Gubernatorial candidate Jumaane Williams, Lieutenant Governor Ana María Archila and Mamdani sat with the recently unionized workers at the Orale Mexico restaurant across the street from Starbucks. The three community leaders assured the Starbucks workers that they are not alone in this fight.
“I’m very proud to represent this Starbucks as the state Assembly member for Astoria. We have seen these workers lead the way time and again with a vision of New York where there’s an understanding that all is valuable is created by labor,” Mamdani said. “We know this will not be the last Starbucks in Queens that charts forward this course. This is an inspiration to all of us.”
Williams, Archila and Mamdani all expressed their solidarity for the workers in Ithaca who lost their jobs after Starbucks closed down the location; Ithaca had voted to unionize in April.
“Today we stand shoulder to shoulder with them and condemn the retaliation by Starbucks in Ithaca, where the company is unlawfully closing one of the first locations to unionize,” Archila said. “It is the job of elected officials to match people’s courage, the courage to fight for one another, demand what we deserve, and even to face intimidation of their bosses to do so.”
Astoria Boulevard Starbucks employee Brandi Alduk also condemned the company for its retaliatory efforts in Ithaca.
“The workers of Astoria stand in solidarity with not just the Ithaca workers, but every Starbucks worker and every worker across our nation who is fighting the good fight,” Alduk said. “To anyone who is afraid to unionize, there is power in numbers as this movement grows. I hope you feel more comfortable stepping forward and joining the fight.”
After a unanimous vote, the Astoria Boulevard Starbucks joined Workers United — making it the first Queens location to unionize as of Monday, June 6.
Eleven employees at the location on the corner of Astoria Boulevard and 31st Street agreed to join Workers United, an affiliate of the Service Employees International Union, which represents about 2 million members in various fields.
Alduk said that though she was praised for her courage by local electeds and leaders, she has been scared throughout this process.
“It doesn’t feel brave to be doing it.
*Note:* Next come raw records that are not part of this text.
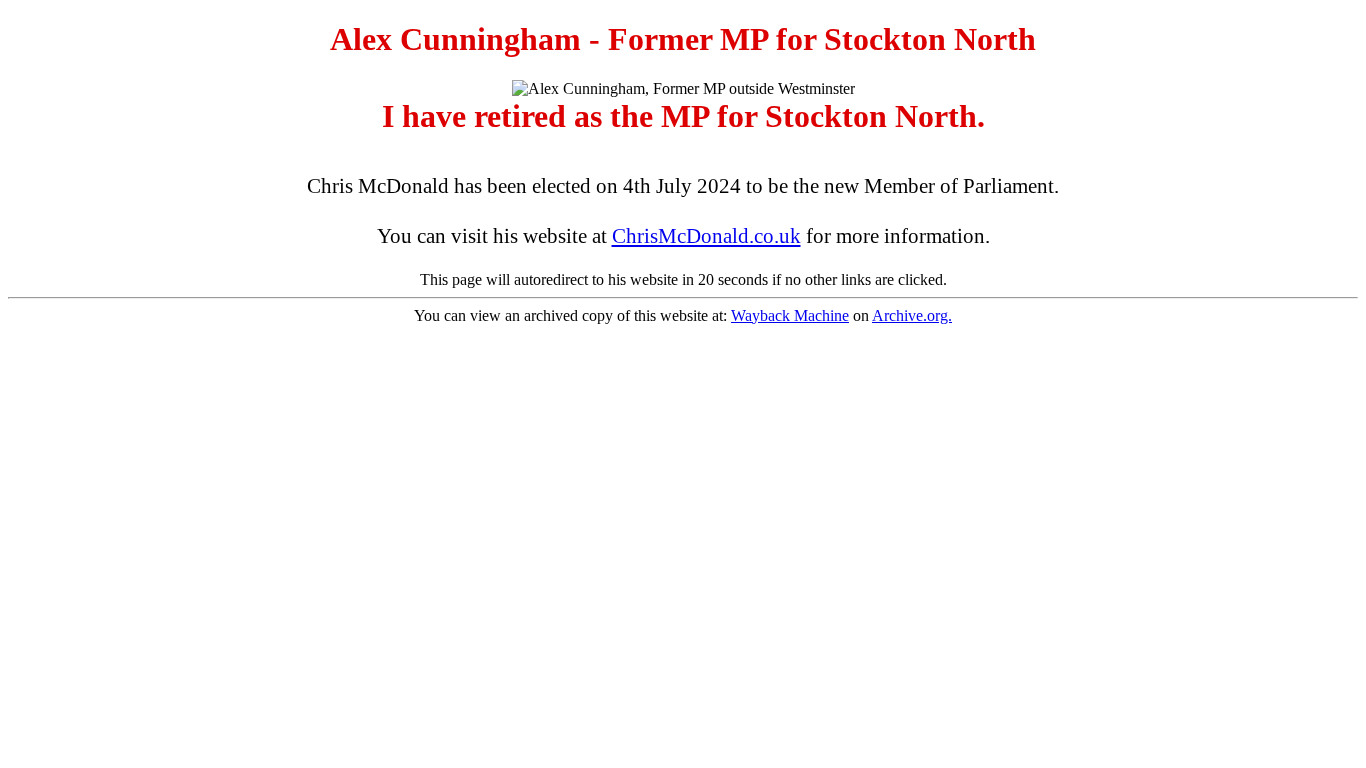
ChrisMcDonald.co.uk (706, 236)
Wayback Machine (790, 315)
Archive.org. (912, 315)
It’s nice to get recognition from people who made their careers out of fighting injustices,” Alduk said. “If need be, we know they would try to help my store if we were to be unemployed. You never know with organizing and unionizing, there’s always a risk of losing your job.”
Alduk said the three leaders promised to help with fundraising for employees if Starbucks were to retaliate.
Alduk encouraged her community members to show their support for workers by ordering a coffee and saying “union strong” or wearing a Starbucks Workers United pin.
“It allows the workers to see that their community will stand in solidarity with them and be willing to support them,” Alduk said.